One of them, a boy, stared at me the entire afternoon to the point that I felt uncomfortable. He finally mumbled something to my brother I couldn’t understand, and Robby translated, “He says you’re the most beautiful girl he’s ever seen in his life.” At that point, my 14-year-old self thought that maybe I wasn’t such a troll after all. And who cares if this Norwegian boy was actually only eight years old? The point is, it was the first time those words were ever uttered to me. 

Not that my ego went on a sudden inflation after that. As I entered the modeling world with trepidation, I again found myself battling with the idea of what Filipino society held as the gold standard for beauty. Seeing a billboard of myself felt even more strange as it was flanked by other images so different from my looks—fair skinned and with an inter-racial aesthetic.  

I remember clearly when Dove launched their Campaign For Real Beauty in 2005, they challenged this long-held ideal of beauty that’s been ingrained in the Filipina consciousness for many decades. Billboards, posters and ads of women in different shapes, sizes, skin color and age polarized the scene. Perhaps the most famous and controversial of the tick-box ads was the one displayed on EDSA, with a beautiful and curvaceous lady asking the question, “Extra-large? Extra-sexy?”
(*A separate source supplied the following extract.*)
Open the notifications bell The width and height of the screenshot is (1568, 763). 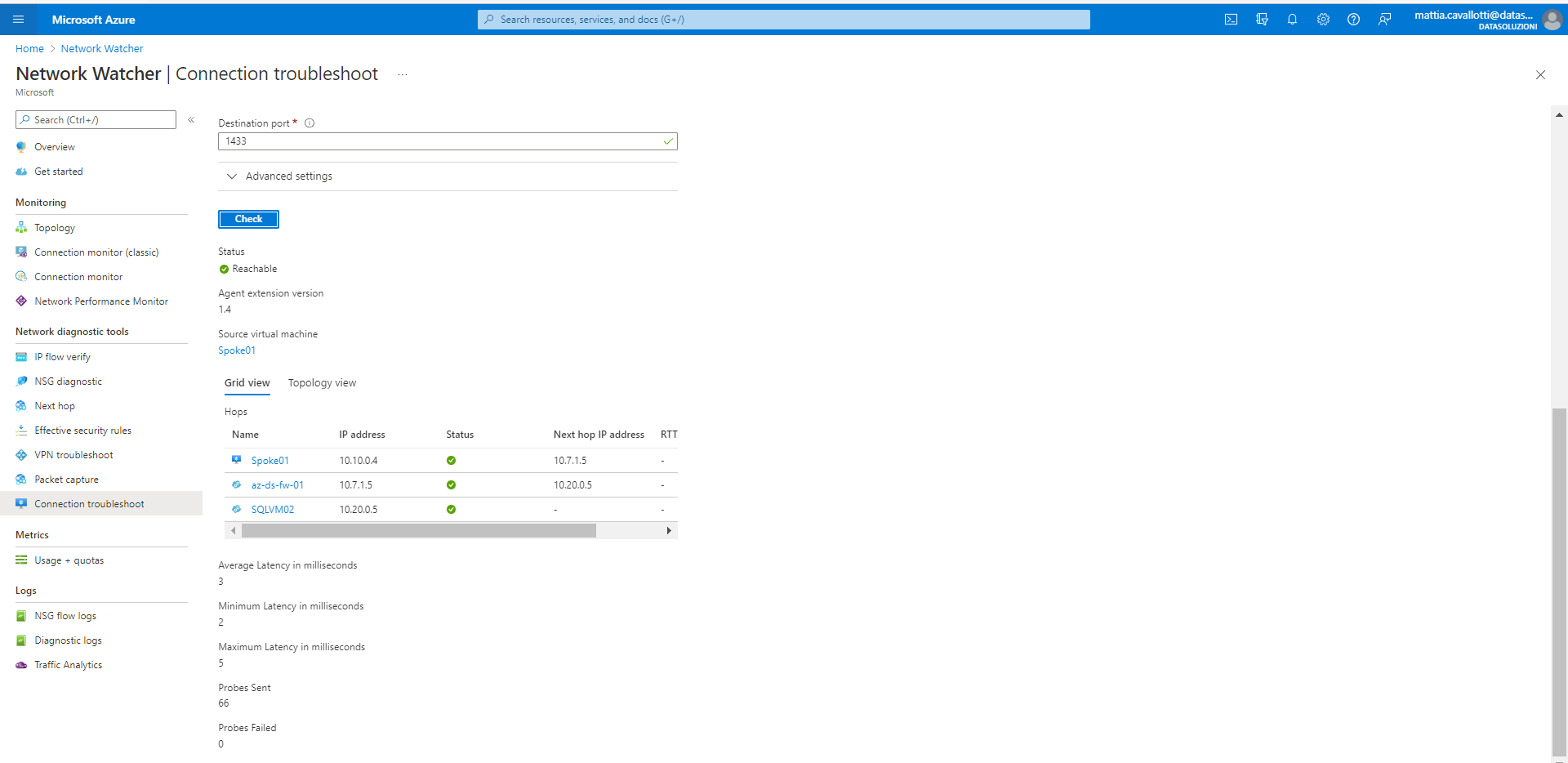coord(1292,19)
The one that caught my eye was “Flat? Flattering?” featuring a lady with small breasts. While I’ve come to fully accept that my body will never make it to Baywatch status, seeing ads like this assured me that size doesn’t always matter. At least, that’s what she said.

It has been 10 years since Dove entered the Filipino market and redefined our perception of beauty. They weren’t all about achieving a certain skin color, or looking a certain age, but instead they celebrated the age-old adage of discovering real inner beauty. To kickstart their 10-year anniversary, they recently launched “Dove at Ten: Totally Beautiful” in Tagaytay Highlands. 

In this two-day getaway, the women were given a unique treat to pamper the body unlike any other. We’ve heard of a manicure and a pedicure, but have you ever had a pitticure? At the Spa Lodge, guests were given underarm pampering of exfoliating, massaging and all the TLC your much-neglected pits deserve. 

After being receiving their spa indulgences, it was time to feed the tummy and nourish the soul with an outdoor dinner to appreciate nature’s beauty at Belle House 2 followed by a guided meditation to reflect on our true inner beauty. It was a day of total beauty from head to toe, as well as inside and out.   

Sure, there are days when we wake up in the morning, look in the mirror, and zero in on our thunder thighs or muffin top. But the point is that, like the little Norwegian boy who found my dark skin, bushy eyebrows and overbite smile attractive, sometimes beauty is simply about perspective.